# [Recorded data]
•••••

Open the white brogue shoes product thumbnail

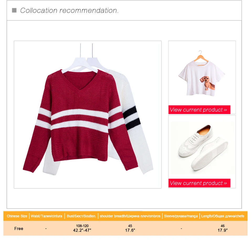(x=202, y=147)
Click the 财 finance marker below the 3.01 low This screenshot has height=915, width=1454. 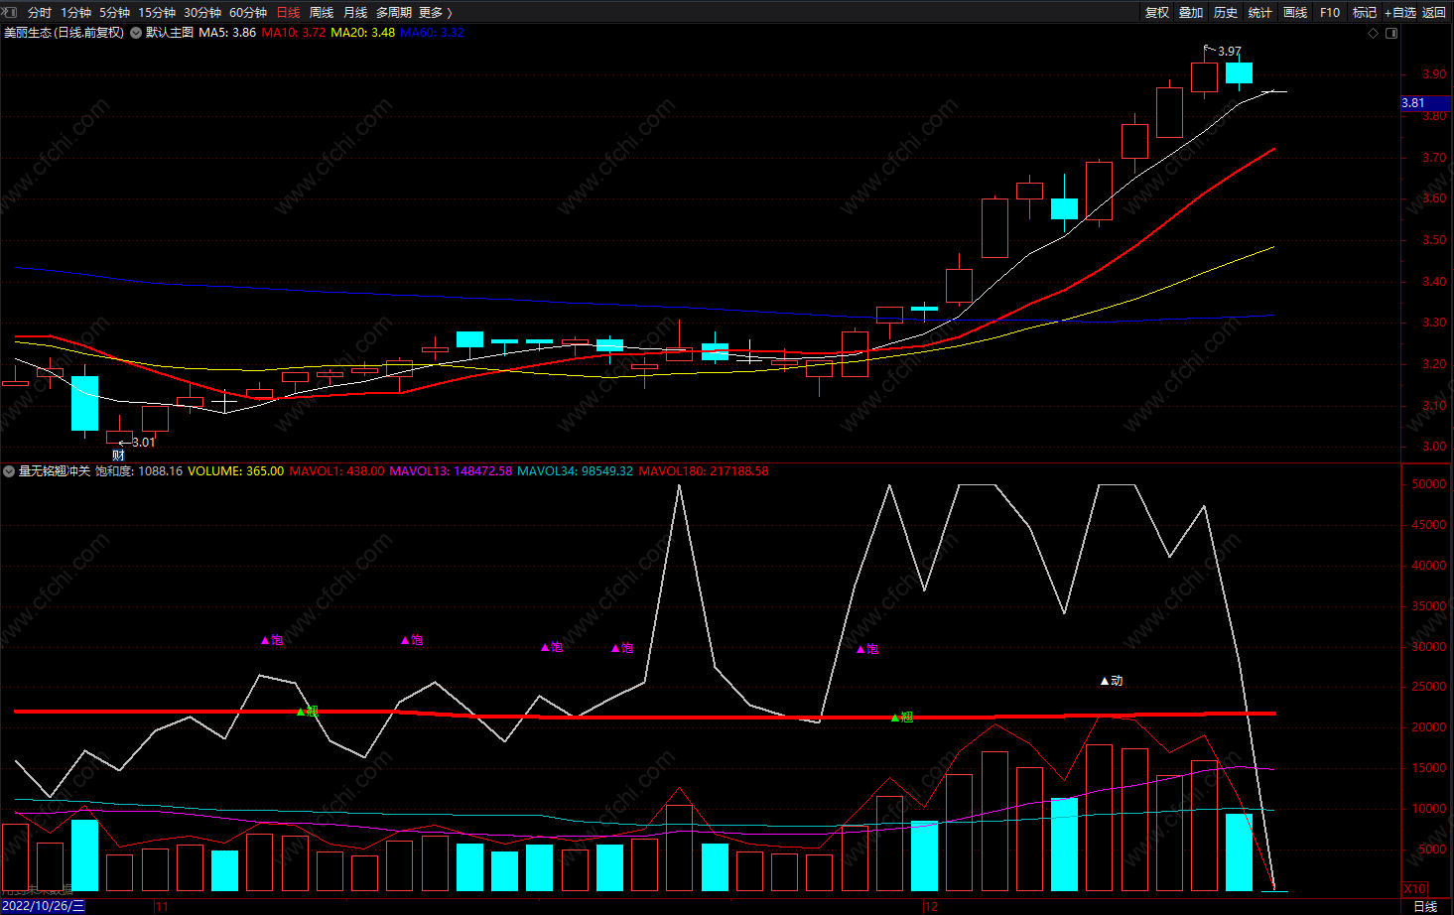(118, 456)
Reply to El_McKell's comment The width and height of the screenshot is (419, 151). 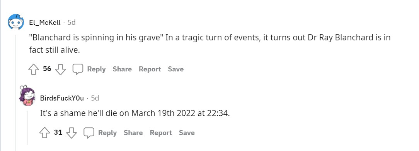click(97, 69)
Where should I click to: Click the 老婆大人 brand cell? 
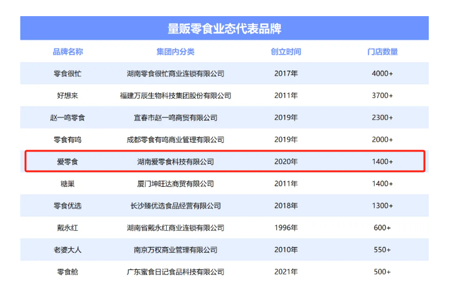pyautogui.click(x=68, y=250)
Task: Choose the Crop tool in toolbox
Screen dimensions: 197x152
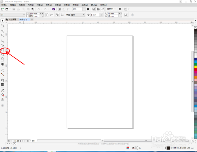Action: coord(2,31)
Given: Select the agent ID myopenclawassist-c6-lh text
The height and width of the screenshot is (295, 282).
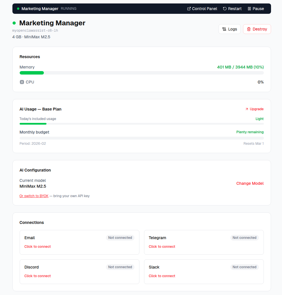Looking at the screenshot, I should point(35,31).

•••••

Rewrite the listing from the line containing "Where should I" through the end of the listing, changing "Crop tool" to "Brush tool" and leaving everything else as it is. Omit the pictures from your answer.

Where should I click to: Click the 老婆大人 brand cell? 
pyautogui.click(x=68, y=250)
Task: Choose the Brush tool in toolbox
Screen dimensions: 197x152
Action: coord(2,31)
Given: Select the agent ID myopenclawassist-c6-lh text
The height and width of the screenshot is (295, 282).
Looking at the screenshot, I should point(35,31).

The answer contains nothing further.